The Brussels Open, unofficially also known as Open de Bruxelles, was a professional women's tennis tournament on the WTA Tour held at the Royal Primerose Tennis Club in Brussels, Belgium. It was first held in 2011, replacing the Warsaw Open, and last held in 2013. The Brussels Open was played on outdoor clay courts and scheduled in May as a preparation tournament for the French Open. In 2014 the tournament was initially downgraded from Premier to International status, and was subsequently cancelled.
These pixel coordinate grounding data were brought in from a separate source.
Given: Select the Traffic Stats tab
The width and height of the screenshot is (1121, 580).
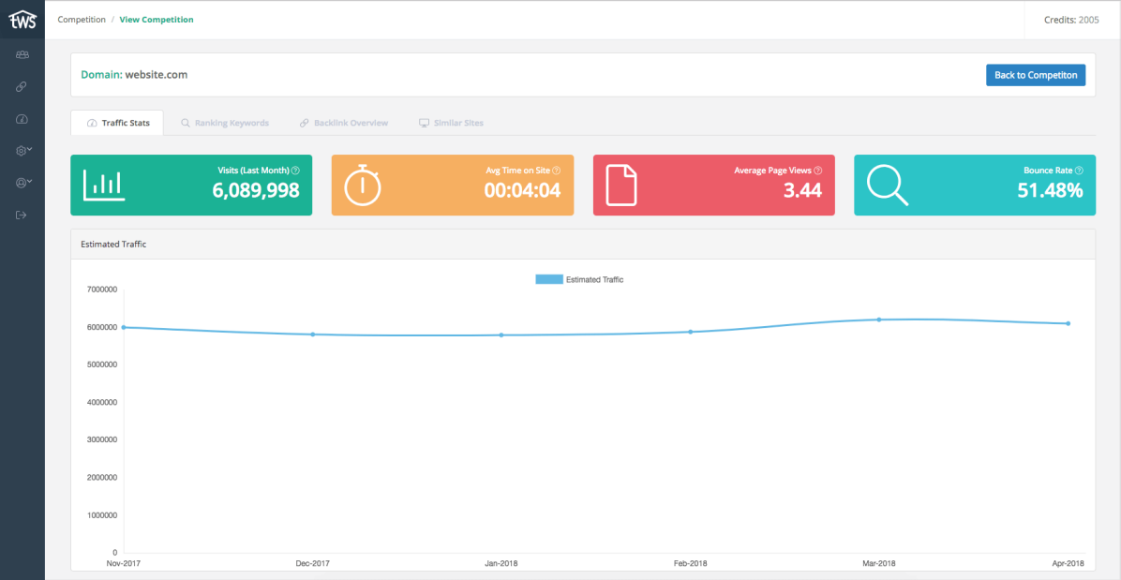Looking at the screenshot, I should [x=117, y=123].
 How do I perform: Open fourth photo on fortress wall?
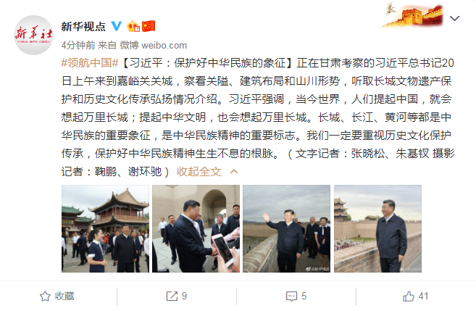pos(377,228)
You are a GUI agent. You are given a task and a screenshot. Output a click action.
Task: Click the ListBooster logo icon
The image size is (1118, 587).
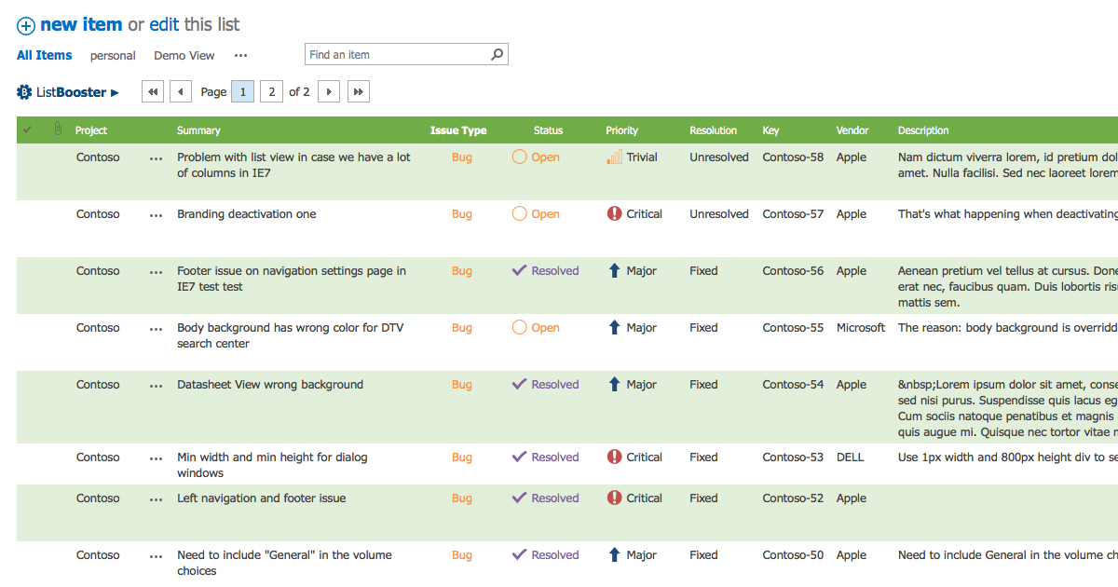coord(22,91)
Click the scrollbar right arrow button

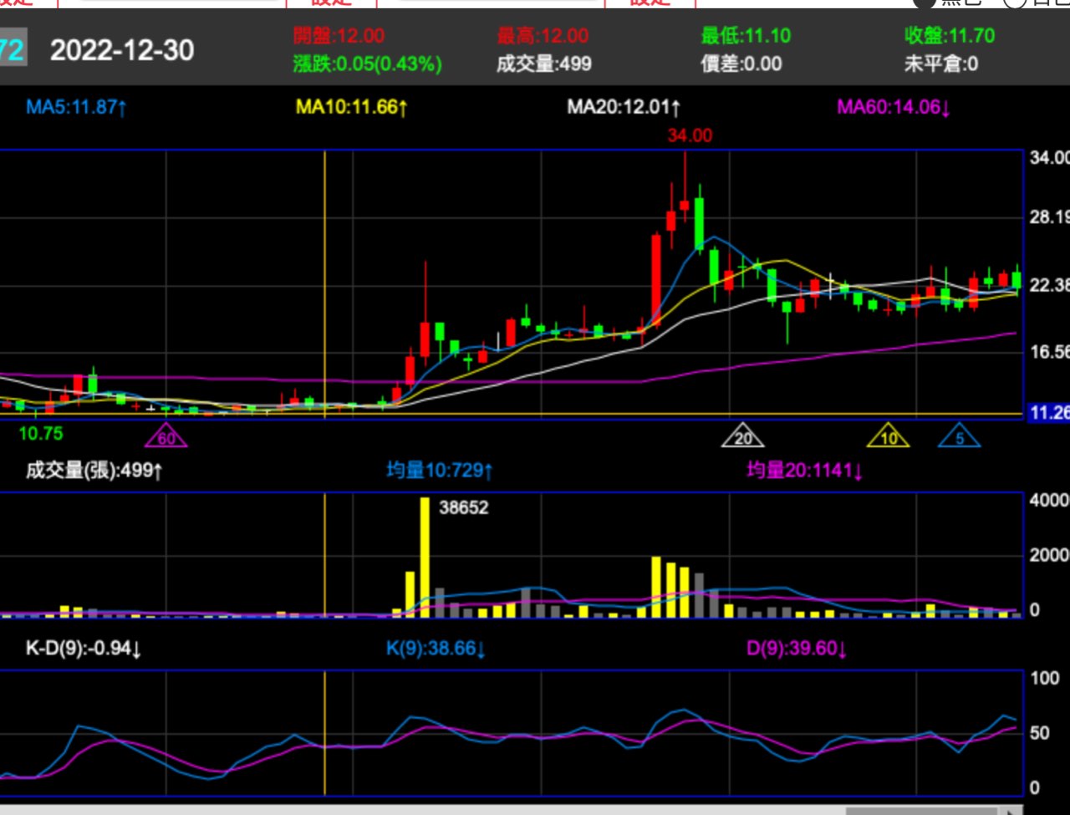click(x=1013, y=810)
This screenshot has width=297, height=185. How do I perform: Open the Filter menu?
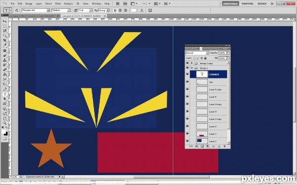point(58,3)
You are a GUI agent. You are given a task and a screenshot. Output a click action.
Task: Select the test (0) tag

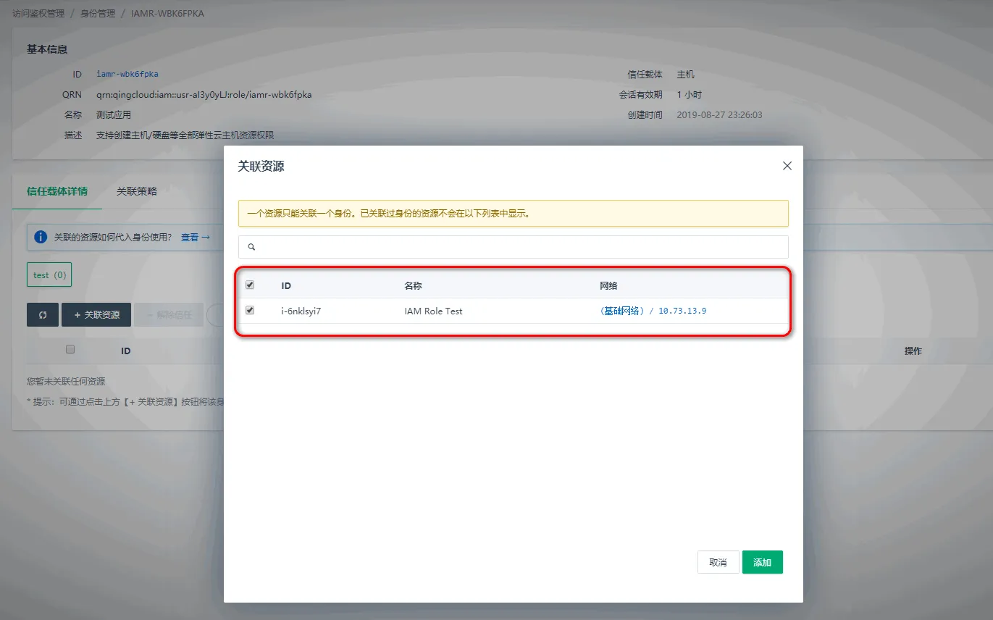(49, 275)
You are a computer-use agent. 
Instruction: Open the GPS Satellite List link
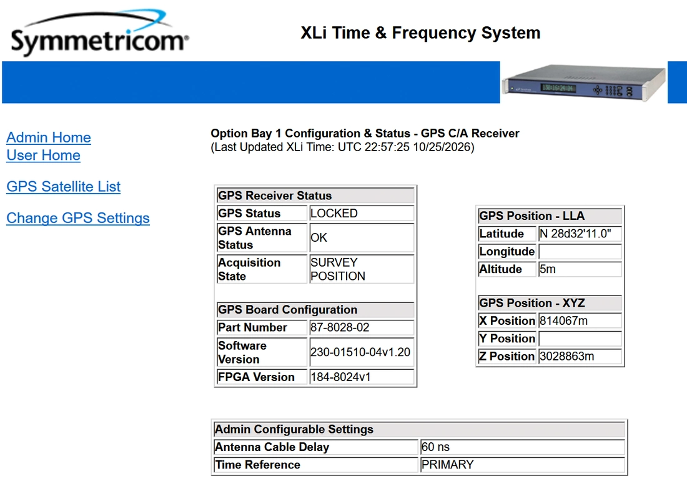click(x=64, y=186)
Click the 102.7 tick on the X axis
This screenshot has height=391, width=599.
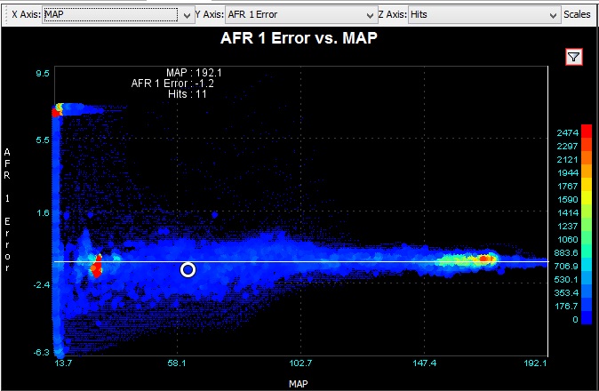(x=300, y=363)
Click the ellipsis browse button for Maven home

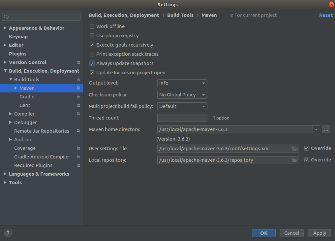point(326,130)
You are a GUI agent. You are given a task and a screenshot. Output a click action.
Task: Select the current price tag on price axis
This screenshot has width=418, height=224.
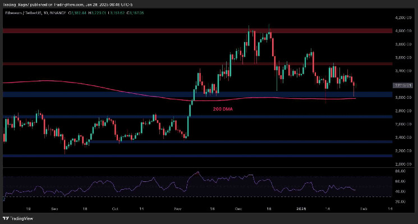click(402, 85)
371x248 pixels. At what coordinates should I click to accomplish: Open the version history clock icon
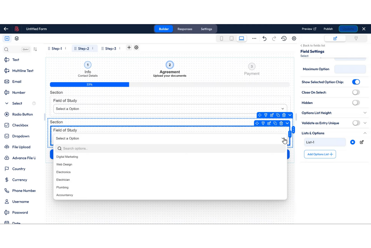pyautogui.click(x=284, y=38)
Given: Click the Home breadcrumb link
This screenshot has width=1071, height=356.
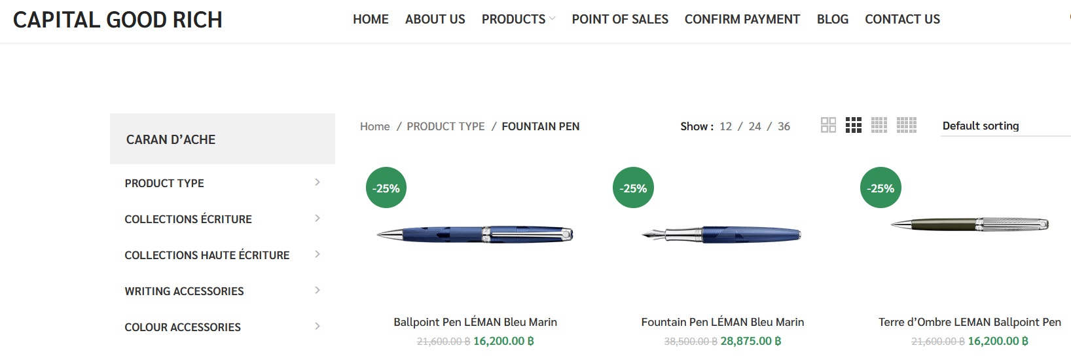Looking at the screenshot, I should pyautogui.click(x=374, y=126).
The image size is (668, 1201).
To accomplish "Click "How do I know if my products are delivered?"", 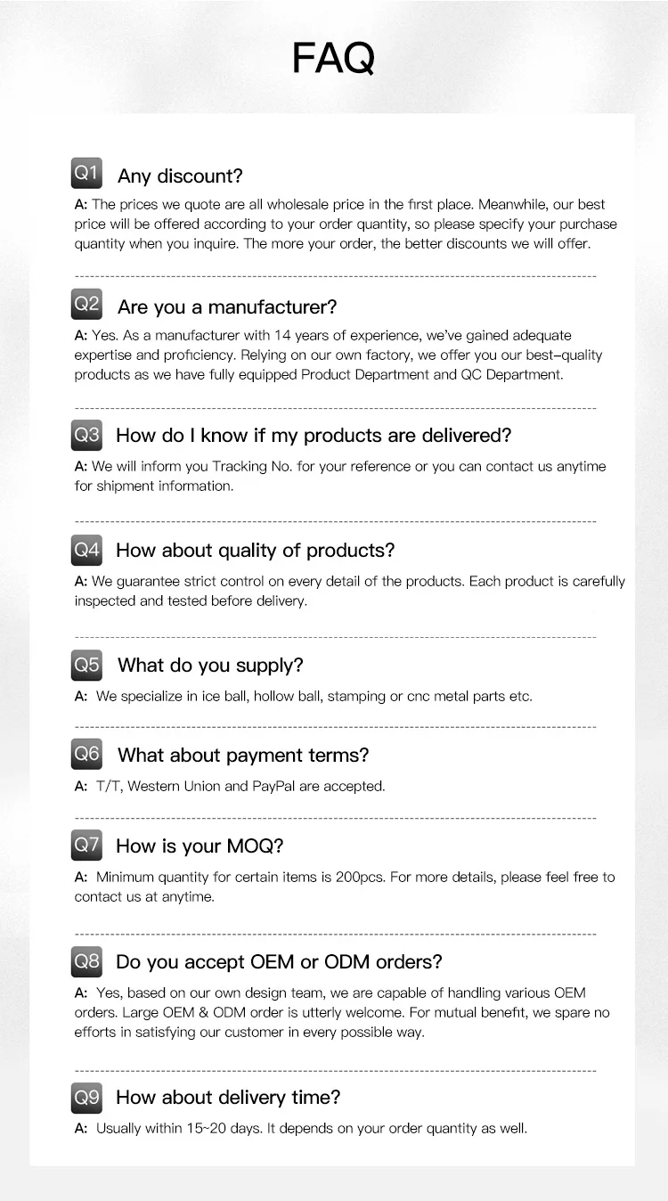I will coord(314,436).

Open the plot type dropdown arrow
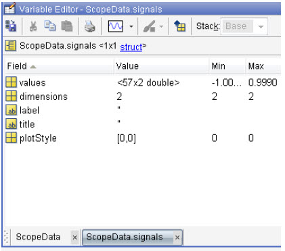[131, 26]
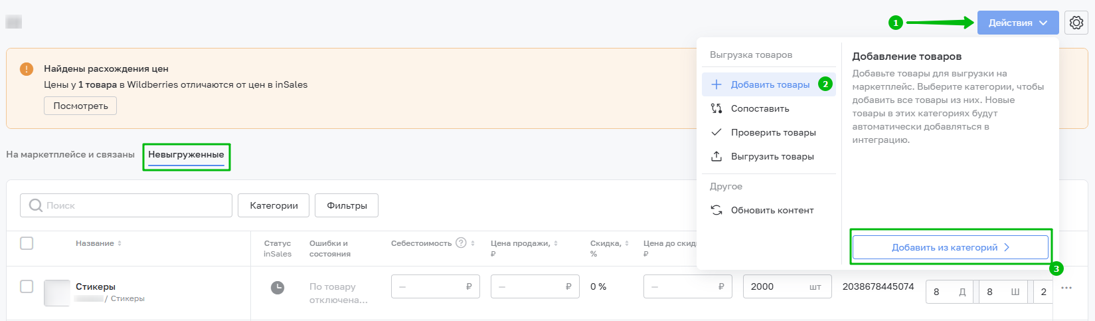This screenshot has width=1095, height=321.
Task: Click Обновить контент refresh option
Action: tap(772, 210)
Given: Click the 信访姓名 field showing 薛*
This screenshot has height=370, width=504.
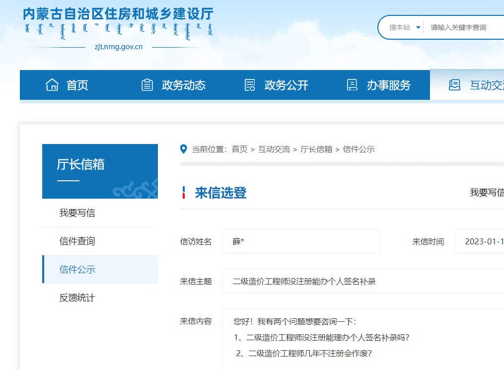Looking at the screenshot, I should tap(301, 241).
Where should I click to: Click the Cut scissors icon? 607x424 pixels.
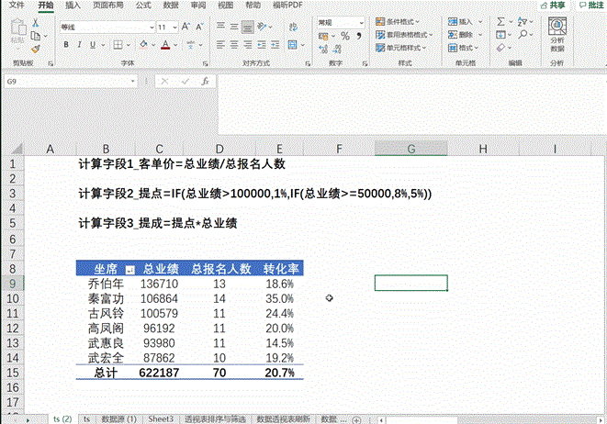35,22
It's slot on the WTA Tour calendar was taken up by the Nuremberg Cup.

==Past finals==

===Singles===

| Year | Champions | Runners-up | Score |
| 2011 | DEN Caroline Wozniacki | CHN Peng Shuai | 2–6, 6–3, 6–3 |
| 2012 | POL Agnieszka Radwańska | ROM Simona Halep | 7–5, 6–0 |
| 2013 | EST Kaia Kanepi | CHN Peng Shuai | 6–2, 7–5 |
| 2014 | replaced by Nuremberg Cup |  |  |  |  |

===Doubles===

| Year | Champions | Runners-up | Score |
| 2011 | CZE Andrea Hlaváčková KAZ Galina Voskoboeva | POL Klaudia Jans POL Alicja Rosolska | 3–6, 6–0, [10–5] |
| 2012 | USA Bethanie Mattek-Sands IND Sania Mirza | POL Alicja Rosolska CHN Zheng Jie | 6–3, 6–2 |
| 2013 | GER Anna-Lena Grönefeld CZE Květa Peschke | CAN Gabriela Dabrowski ISR Shahar Pe'er | 6–0, 6–3 |
| 2014 | replaced by Nuremberg Cup |  |  |  |  |

==See also==
- Belgian Open – women's tournament (1987–2002)
- Diamond Games – women's tournament (2002–2008, 2015)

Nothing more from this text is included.